Hormis les adaptations de ses BD, après des débuts comme gagman pour Bourvil, scénariste de séries policières interprétées par Jean Rochefort, co-scénariste de deux longs métrages inspirés de l'oeuvre d'Hergé au début des années 1960, Goscinny aborde le monde du cinéma grâce à l'amitié complice d'un autre pionnier, Pierre Tchernia. Leur collaboration débute en 1965 par la création d'une fiction télévisée, L'arroseur arrosé, hommage à l'invention des Frères Lumière à travers une série de sketches parodiant sa séquence comique fondatrice. Avec Deux romains en Gaule, diffusé en 1967, ils mettent en scène les tribulations de deux légionnaires Romains dans un retournement cocasse de la BD Astérix alors en pleine ascension. Les deux hommes ont une proximité professionnelle et personnelle très grande. Chacun participe aux scénarios de l'autre. Le Viager de Pierre Tchernia (1971), sur une idée originale de Goscinny, avec Michel Serrault, remporte un succès populaire extraordinaire.
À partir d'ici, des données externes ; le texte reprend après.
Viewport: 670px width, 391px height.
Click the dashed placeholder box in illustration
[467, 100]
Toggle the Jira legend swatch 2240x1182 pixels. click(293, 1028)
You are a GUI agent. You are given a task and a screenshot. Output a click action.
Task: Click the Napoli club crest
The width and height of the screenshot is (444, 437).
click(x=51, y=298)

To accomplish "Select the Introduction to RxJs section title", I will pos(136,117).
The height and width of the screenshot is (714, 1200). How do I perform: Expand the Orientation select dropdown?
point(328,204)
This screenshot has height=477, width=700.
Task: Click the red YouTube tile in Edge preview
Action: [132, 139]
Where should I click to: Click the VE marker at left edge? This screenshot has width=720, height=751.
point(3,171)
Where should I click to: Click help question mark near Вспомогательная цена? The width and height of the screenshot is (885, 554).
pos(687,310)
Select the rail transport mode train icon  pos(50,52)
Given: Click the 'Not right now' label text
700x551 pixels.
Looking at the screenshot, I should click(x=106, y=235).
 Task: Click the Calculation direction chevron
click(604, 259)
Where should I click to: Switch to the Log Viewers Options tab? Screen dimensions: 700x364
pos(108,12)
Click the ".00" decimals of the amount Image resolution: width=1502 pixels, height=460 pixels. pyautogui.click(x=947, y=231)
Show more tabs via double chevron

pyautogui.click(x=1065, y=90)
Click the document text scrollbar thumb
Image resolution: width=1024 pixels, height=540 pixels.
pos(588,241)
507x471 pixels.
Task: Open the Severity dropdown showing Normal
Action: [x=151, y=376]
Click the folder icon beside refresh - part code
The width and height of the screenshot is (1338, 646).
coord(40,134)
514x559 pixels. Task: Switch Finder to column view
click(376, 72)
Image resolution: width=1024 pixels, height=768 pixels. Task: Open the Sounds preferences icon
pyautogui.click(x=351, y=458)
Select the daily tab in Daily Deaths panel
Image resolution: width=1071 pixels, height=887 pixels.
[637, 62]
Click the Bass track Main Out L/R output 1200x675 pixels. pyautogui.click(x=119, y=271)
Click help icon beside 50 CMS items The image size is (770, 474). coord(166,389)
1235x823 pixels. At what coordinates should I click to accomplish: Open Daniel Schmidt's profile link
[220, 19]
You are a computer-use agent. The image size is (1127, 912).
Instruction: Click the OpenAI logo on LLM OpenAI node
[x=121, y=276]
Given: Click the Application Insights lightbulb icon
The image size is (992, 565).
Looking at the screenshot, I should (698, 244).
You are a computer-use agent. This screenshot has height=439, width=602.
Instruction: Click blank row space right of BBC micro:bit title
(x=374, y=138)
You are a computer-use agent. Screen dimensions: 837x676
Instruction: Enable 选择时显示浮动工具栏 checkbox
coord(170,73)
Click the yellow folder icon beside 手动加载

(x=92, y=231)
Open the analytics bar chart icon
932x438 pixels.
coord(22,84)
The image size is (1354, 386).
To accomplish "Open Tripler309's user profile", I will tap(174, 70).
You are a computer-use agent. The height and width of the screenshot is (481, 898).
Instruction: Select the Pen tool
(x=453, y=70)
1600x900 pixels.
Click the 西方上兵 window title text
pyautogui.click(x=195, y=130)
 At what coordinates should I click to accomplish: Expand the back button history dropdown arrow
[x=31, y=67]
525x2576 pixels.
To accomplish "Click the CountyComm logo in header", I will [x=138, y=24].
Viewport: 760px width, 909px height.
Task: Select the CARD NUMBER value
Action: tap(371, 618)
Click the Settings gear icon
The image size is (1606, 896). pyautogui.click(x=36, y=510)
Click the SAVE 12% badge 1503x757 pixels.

Décédé inopinément, à 51 ans, au cours d'un test d'effort cardiaque, René Goscinny accède à une véritable vie audiovisuelle posthume. Toutes ses principales oeuvres ont trouvé un débouché sur les écrans, inspiré des jeux vidéo ou des séries d'animation télévisées. Mais c'est avec la création d'Astérix, figure mythique du héros gaulois, éminemment populaire, que cet enfant de l'immigration a pris une place unique dans la mémoire collective universelle.
Autres activités
La mémoire et la présence posthume de René Goscinny reste très forte. Après son décès, Albert Uderzo, avec le soutien de Gilberte Goscinny, fonde en 1980 Les Éditions Albert-René pour continuer leur oeuvre commune. Une dizaine d'albums réalisés entièrement par Uderzo paraissent entre 1980 et 2002, sous leur double signature.
Anne Goscinny, la fille unique de René et Gilberte Goscinny, née en 1968, a créé avec son mari, Aymar du Chatenet, journaliste, une maison d'édition, Imav (l'association des mots hébreux mère, (ima) et père, (av), qui désormais publie toutes les aventures du Petit Nicolas et les nouvelles aventures d'Iznogoud. En 2016, elle crée l'Institut René Goscinny, destiné notamment à préserver les archives de son père et à encourager de jeunes scénaristes.
La profession cinématographique reconnaitra Goscinny comme l'un des siens, et lui décernera à titre posthume un César pour l'ensemble de son oeuvre. Il est aujourd'hui l'un des auteurs français dont l'oeuvre est la plus souvent adaptée eu cinéma avec en moyenne, depuis sa disparition, un film tous les deux ans.